* Lines of data *
────────────────

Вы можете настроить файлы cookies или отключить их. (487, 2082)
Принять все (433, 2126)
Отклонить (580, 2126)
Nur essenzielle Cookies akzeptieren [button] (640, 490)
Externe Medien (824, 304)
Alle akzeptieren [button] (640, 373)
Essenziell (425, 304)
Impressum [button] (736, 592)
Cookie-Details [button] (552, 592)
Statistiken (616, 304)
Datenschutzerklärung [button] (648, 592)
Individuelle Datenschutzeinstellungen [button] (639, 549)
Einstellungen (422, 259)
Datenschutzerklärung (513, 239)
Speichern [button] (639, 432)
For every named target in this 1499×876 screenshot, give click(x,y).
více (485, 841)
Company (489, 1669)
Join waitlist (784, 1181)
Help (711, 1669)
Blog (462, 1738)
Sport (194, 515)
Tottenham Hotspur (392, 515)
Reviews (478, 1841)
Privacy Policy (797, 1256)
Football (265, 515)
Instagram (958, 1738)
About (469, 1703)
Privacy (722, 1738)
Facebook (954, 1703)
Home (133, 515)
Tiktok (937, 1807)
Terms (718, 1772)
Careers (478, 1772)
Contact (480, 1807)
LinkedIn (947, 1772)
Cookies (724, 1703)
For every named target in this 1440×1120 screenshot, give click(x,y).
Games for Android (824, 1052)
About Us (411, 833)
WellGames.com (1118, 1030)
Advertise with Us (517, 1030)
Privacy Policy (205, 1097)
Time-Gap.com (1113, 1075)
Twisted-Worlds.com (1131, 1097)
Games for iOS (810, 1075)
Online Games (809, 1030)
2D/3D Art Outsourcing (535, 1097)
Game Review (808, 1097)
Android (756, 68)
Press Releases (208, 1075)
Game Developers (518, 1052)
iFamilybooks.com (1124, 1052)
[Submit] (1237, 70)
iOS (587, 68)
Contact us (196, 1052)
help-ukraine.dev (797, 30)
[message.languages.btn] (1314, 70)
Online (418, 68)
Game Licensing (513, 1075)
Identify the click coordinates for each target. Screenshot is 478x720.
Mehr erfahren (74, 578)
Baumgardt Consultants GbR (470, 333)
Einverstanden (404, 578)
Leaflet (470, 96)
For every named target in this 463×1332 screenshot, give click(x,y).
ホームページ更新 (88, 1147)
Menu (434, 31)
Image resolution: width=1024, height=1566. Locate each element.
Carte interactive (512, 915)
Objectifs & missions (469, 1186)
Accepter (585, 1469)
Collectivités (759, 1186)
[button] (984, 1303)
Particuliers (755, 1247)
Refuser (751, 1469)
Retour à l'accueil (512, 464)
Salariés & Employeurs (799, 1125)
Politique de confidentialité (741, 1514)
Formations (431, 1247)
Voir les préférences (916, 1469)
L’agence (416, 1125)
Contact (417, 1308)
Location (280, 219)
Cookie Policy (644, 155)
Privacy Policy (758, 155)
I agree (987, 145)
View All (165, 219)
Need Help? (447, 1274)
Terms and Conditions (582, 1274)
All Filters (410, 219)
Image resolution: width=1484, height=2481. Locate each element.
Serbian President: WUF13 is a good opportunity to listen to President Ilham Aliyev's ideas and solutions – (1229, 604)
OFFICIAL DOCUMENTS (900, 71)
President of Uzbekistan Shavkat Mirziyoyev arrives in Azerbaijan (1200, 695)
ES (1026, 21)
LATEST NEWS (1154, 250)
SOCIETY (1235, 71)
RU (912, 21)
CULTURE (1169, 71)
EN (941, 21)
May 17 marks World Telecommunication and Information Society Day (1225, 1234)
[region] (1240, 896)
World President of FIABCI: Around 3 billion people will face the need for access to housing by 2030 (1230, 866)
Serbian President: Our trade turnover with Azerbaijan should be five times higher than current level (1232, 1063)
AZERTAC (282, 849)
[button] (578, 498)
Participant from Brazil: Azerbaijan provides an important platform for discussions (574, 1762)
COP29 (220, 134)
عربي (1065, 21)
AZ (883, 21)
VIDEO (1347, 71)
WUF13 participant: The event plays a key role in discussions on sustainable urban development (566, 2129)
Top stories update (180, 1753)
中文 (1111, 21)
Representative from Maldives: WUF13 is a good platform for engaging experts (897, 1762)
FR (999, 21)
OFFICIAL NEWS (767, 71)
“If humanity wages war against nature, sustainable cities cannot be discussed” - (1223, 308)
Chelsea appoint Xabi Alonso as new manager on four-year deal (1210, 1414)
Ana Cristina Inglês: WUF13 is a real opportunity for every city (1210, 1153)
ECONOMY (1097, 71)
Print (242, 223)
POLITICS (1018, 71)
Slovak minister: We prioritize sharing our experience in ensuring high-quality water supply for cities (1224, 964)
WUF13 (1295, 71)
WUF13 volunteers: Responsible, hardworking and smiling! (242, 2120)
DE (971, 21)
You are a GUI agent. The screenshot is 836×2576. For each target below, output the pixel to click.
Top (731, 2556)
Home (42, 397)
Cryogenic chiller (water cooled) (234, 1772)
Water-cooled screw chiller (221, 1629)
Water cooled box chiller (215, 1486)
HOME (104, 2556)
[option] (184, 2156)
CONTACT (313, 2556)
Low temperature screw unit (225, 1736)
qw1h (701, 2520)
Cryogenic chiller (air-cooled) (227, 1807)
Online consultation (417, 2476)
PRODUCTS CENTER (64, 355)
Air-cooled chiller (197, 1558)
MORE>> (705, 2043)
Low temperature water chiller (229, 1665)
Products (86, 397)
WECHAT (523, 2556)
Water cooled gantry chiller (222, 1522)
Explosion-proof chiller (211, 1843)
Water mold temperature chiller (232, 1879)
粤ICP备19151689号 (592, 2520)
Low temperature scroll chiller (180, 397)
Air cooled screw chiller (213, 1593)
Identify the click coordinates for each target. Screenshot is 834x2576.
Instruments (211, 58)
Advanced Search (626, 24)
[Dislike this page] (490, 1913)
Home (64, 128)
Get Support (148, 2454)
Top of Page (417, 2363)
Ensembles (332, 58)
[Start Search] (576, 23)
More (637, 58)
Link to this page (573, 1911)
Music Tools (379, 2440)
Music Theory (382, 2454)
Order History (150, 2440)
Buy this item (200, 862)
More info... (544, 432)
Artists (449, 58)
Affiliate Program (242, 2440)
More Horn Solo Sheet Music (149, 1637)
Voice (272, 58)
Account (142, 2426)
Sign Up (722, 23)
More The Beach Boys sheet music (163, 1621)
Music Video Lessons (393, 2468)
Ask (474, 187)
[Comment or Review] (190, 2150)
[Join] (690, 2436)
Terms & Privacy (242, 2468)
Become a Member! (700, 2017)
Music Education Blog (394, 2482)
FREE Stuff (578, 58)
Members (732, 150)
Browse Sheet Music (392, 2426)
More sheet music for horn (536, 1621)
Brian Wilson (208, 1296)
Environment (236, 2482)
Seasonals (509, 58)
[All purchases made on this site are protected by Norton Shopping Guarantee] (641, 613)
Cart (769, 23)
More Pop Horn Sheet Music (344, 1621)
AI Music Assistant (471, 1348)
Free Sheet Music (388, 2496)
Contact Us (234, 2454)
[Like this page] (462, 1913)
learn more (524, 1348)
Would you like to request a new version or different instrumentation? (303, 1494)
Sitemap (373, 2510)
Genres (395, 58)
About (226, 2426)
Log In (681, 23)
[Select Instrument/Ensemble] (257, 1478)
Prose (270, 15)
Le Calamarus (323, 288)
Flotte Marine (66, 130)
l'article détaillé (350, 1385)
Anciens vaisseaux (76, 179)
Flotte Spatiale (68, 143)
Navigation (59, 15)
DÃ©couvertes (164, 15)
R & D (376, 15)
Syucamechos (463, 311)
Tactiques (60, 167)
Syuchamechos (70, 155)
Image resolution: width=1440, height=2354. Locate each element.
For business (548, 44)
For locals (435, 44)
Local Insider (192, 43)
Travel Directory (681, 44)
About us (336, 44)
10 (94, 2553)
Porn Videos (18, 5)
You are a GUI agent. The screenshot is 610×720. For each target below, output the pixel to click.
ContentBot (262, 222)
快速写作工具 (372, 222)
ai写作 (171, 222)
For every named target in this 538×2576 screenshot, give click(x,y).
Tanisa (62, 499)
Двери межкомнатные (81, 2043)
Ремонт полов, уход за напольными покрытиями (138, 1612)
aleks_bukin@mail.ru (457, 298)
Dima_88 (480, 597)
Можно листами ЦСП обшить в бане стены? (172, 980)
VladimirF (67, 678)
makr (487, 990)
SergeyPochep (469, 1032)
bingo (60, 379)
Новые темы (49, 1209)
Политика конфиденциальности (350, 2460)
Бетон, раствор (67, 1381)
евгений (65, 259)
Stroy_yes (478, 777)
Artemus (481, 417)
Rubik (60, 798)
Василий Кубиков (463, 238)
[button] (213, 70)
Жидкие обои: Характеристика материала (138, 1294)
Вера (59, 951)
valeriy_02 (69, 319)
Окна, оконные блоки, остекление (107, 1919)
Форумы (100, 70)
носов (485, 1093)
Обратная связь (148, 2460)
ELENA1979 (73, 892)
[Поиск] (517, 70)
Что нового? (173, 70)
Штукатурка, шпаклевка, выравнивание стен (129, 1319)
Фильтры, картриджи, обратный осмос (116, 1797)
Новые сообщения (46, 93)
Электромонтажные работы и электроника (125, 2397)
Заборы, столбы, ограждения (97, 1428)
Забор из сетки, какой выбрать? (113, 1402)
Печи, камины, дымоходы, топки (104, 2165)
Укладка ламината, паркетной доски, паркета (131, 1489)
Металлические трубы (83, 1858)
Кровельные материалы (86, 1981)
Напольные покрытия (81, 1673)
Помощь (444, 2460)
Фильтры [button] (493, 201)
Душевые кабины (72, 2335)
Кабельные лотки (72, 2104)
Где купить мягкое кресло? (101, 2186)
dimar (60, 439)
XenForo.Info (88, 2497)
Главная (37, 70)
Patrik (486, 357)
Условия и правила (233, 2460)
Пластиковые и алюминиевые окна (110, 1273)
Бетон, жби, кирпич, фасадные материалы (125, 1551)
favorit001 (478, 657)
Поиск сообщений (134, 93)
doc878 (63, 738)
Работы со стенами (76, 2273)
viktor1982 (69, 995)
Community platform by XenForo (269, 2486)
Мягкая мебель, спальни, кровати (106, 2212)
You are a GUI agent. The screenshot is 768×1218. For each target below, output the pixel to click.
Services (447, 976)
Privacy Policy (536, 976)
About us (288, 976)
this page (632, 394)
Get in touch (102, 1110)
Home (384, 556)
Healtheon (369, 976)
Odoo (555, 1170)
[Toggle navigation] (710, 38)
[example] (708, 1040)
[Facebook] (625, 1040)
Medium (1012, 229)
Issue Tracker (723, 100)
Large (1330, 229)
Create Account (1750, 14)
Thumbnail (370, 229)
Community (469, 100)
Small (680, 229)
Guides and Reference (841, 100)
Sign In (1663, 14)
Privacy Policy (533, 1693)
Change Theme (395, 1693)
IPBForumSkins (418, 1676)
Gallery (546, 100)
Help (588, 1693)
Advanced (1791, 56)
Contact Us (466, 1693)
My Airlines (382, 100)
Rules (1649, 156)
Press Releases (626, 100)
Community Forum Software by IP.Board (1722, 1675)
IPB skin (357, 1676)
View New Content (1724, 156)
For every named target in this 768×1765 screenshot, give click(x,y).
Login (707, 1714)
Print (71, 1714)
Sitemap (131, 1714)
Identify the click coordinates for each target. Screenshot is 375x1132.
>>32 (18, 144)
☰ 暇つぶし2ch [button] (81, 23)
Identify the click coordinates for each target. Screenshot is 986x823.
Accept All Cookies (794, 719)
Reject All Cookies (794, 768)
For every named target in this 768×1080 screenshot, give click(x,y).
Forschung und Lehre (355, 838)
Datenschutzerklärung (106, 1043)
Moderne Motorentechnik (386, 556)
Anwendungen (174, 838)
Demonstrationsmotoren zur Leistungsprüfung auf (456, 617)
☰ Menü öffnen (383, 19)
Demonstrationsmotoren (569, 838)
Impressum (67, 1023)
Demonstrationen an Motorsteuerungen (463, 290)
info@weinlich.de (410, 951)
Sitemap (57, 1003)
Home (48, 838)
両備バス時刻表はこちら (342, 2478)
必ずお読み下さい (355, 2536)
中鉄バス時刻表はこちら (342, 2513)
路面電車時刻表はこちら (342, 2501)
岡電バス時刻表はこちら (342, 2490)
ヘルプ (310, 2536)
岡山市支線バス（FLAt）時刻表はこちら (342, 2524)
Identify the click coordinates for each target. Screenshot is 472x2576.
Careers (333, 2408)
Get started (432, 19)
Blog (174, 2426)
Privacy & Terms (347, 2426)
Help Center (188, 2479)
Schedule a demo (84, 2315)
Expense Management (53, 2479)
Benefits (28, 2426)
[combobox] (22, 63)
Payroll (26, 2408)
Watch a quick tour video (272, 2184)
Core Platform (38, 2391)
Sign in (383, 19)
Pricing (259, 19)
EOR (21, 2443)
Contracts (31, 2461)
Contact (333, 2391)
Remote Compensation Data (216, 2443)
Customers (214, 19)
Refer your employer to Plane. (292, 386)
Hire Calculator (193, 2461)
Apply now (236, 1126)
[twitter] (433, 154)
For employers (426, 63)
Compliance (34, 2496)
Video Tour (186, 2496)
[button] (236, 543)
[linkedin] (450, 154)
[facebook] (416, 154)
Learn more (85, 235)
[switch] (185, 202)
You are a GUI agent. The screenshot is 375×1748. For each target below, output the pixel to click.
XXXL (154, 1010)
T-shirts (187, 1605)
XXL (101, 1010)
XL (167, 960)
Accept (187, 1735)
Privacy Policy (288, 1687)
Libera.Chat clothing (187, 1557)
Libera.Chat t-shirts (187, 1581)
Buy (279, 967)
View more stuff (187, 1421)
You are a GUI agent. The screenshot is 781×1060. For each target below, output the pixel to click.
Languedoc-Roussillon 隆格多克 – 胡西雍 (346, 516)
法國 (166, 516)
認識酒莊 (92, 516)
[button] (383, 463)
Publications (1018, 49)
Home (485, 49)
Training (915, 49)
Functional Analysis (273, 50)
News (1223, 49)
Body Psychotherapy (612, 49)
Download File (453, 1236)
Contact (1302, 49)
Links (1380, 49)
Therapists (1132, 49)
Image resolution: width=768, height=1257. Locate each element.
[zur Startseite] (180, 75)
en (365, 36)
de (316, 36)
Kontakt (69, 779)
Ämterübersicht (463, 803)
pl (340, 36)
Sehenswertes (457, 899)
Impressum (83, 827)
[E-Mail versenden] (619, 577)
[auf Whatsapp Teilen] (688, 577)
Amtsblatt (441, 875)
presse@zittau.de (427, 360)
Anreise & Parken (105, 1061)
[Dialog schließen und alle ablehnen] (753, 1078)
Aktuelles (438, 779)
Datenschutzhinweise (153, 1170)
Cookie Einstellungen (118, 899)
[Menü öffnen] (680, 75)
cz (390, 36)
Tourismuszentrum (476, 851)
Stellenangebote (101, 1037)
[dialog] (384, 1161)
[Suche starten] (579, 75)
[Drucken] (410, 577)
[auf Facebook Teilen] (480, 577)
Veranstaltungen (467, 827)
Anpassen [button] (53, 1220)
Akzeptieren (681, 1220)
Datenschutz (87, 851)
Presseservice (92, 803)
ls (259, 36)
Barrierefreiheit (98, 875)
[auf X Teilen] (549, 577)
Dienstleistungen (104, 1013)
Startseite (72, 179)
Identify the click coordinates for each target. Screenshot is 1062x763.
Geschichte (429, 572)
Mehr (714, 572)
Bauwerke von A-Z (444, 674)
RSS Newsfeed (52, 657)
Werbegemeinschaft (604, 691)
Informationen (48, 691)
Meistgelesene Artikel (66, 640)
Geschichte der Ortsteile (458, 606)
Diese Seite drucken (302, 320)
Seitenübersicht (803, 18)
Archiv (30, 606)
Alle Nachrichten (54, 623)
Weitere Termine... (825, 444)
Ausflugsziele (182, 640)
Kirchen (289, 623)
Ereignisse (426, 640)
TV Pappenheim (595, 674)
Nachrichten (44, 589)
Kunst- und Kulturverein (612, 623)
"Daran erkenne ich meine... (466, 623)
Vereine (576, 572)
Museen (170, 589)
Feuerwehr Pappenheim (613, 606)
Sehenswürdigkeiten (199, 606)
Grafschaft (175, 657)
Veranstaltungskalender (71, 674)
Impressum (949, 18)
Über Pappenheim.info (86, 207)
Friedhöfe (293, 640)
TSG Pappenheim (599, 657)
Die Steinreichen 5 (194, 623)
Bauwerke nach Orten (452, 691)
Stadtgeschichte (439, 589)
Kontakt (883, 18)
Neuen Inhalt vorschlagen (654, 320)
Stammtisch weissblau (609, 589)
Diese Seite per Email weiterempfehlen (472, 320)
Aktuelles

────────────────

* Problem to work on *
Repeat word for word every line from the one containing "Alle Nachrichten (54, 623)" down to the last line of the data above, including both of those lines.

* Task solution *
Alle Nachrichten (54, 623)
Weitere Termine... (825, 444)
Ausflugsziele (182, 640)
Kirchen (289, 623)
Ereignisse (426, 640)
TV Pappenheim (595, 674)
Nachrichten (44, 589)
Kunst- und Kulturverein (612, 623)
"Daran erkenne ich meine... (466, 623)
Vereine (576, 572)
Museen (170, 589)
Feuerwehr Pappenheim (613, 606)
Sehenswürdigkeiten (199, 606)
Grafschaft (175, 657)
Veranstaltungskalender (71, 674)
Impressum (949, 18)
Über Pappenheim.info (86, 207)
Friedhöfe (293, 640)
TSG Pappenheim (599, 657)
Die Steinreichen 5 (194, 623)
Bauwerke nach Orten (452, 691)
Stadtgeschichte (439, 589)
Kontakt (883, 18)
Neuen Inhalt vorschlagen (654, 320)
Stammtisch weissblau (609, 589)
Diese Seite per Email weiterempfehlen (472, 320)
Aktuelles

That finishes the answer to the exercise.